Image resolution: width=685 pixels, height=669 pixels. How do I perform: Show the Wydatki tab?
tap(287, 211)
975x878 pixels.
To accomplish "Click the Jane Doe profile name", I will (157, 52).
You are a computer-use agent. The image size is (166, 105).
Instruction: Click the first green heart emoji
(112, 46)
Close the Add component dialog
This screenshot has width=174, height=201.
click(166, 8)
————
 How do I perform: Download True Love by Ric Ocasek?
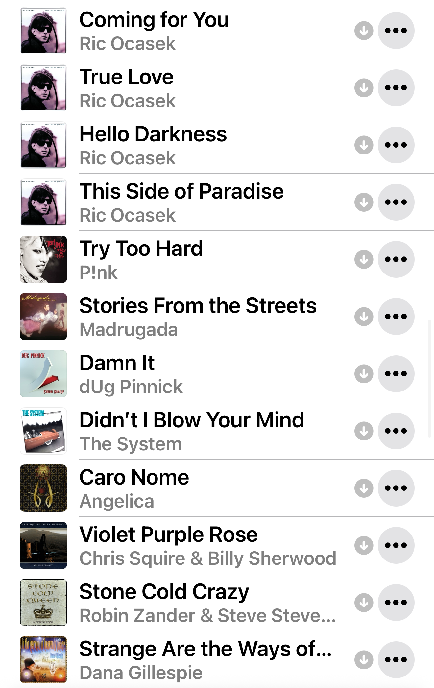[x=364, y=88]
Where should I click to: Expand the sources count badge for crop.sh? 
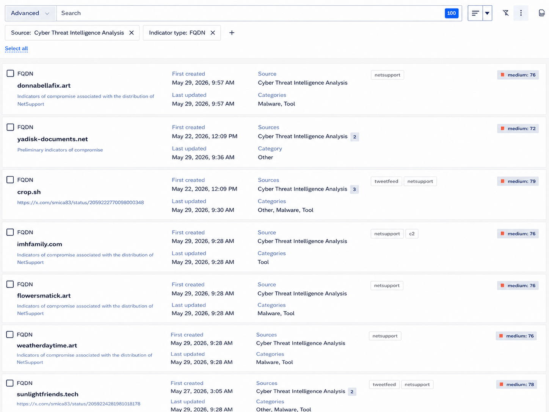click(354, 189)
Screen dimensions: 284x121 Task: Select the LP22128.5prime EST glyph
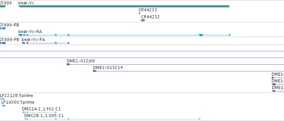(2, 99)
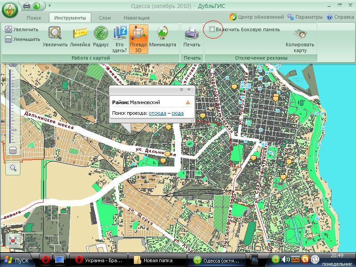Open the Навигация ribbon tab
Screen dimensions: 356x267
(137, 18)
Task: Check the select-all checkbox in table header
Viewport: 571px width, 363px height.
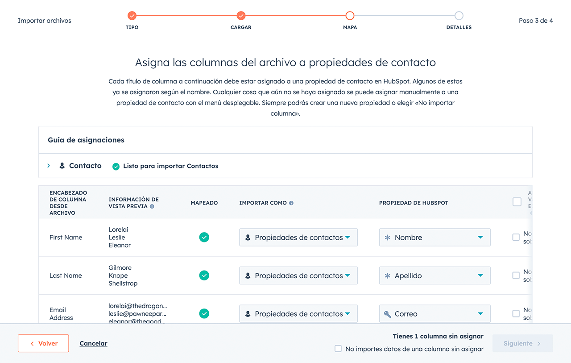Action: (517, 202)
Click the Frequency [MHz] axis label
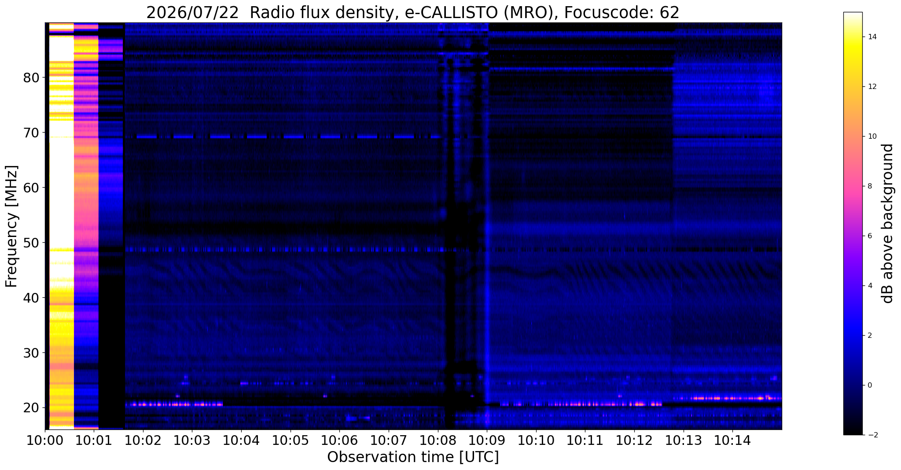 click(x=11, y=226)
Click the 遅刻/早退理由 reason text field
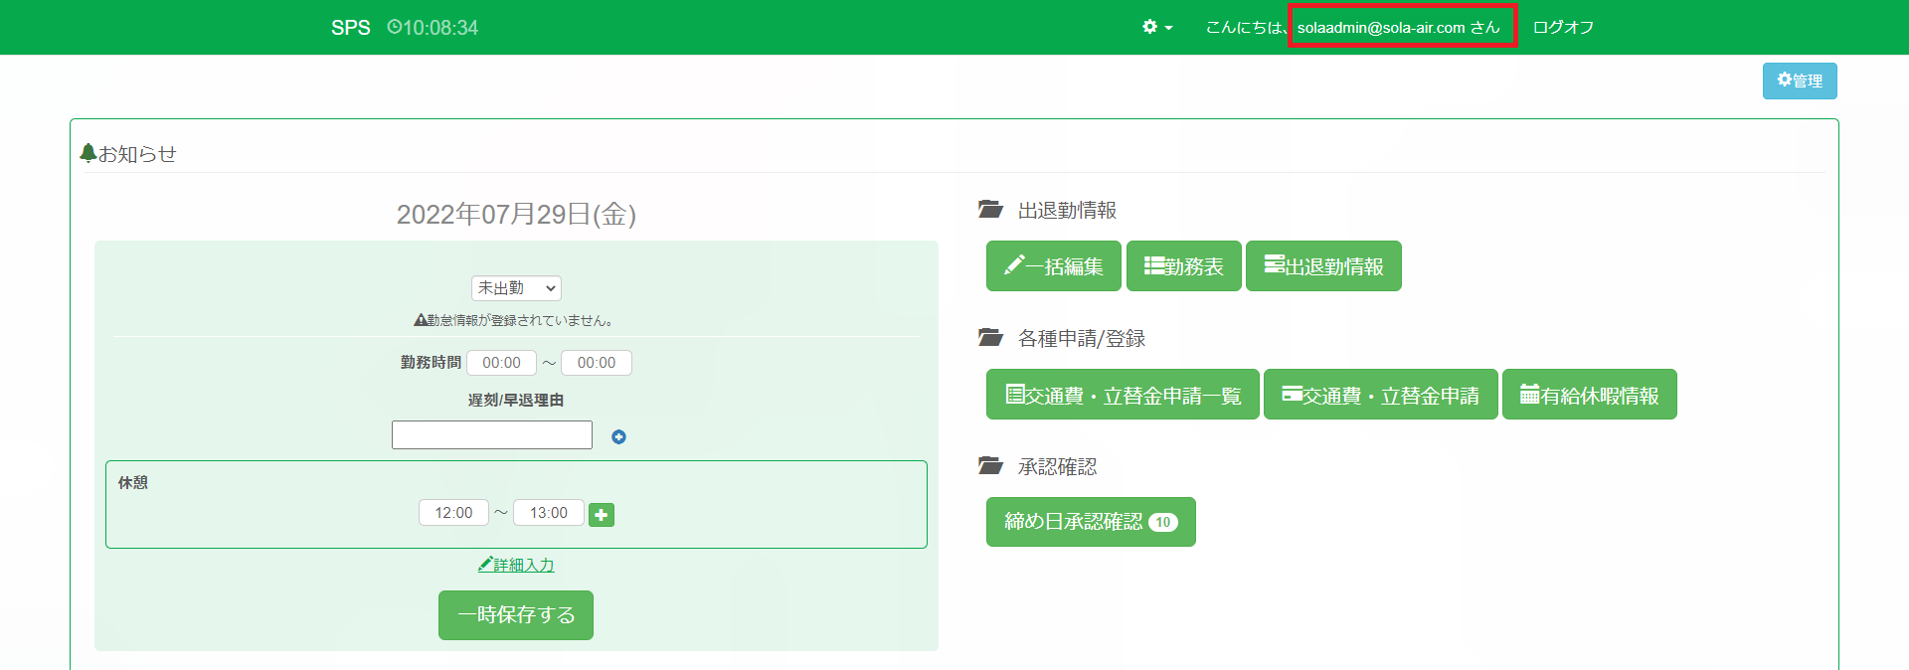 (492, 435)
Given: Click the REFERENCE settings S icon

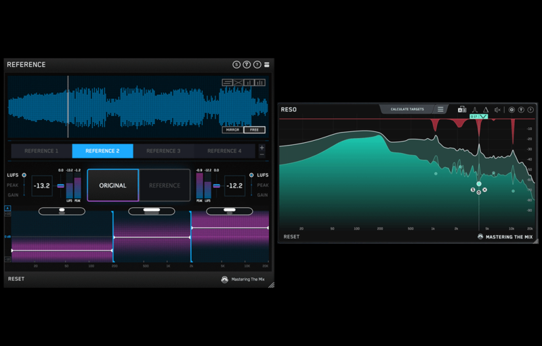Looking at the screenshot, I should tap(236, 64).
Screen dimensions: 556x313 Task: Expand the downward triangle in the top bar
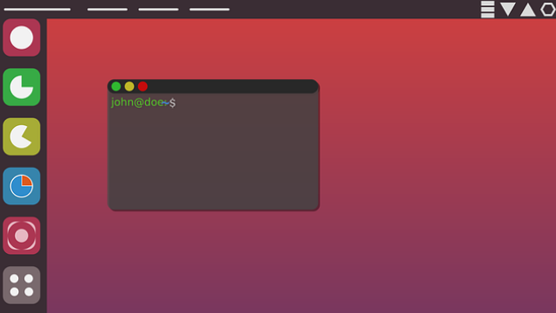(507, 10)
————
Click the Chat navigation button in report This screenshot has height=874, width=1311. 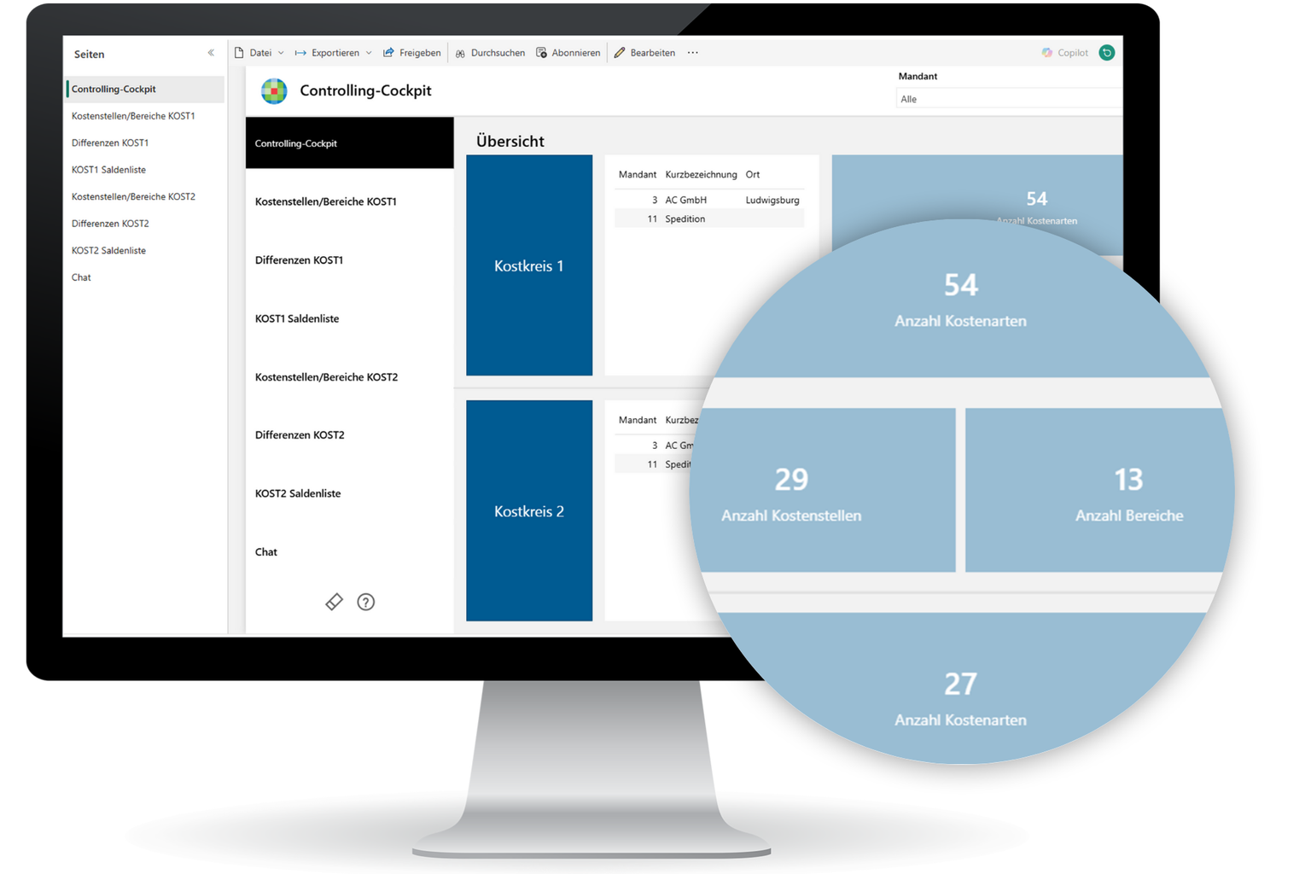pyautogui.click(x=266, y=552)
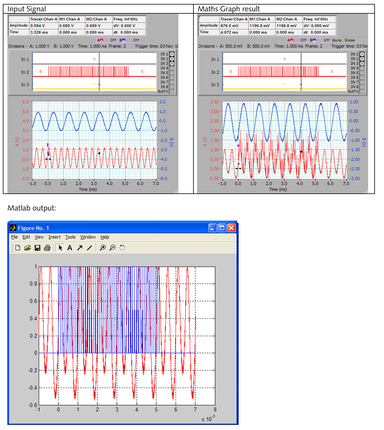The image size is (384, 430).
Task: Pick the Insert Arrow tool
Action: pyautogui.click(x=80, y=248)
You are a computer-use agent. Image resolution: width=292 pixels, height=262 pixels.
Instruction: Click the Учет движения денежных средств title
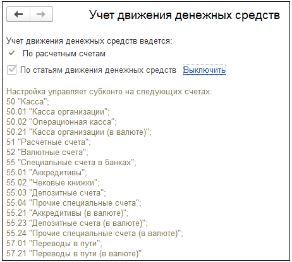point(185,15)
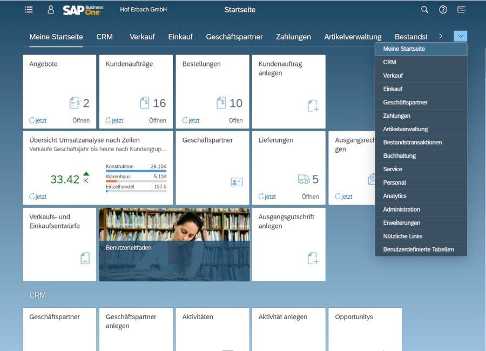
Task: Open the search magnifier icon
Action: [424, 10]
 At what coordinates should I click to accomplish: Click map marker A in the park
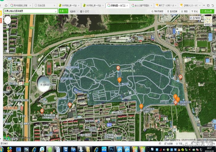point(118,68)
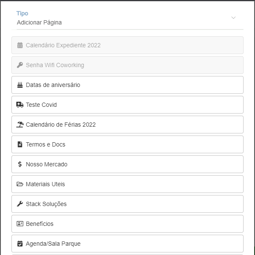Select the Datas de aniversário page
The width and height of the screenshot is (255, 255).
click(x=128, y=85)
————
(Work order):
Could you work out how many lines in the records include "computer"? Answer with the number only.

(Written answer):
2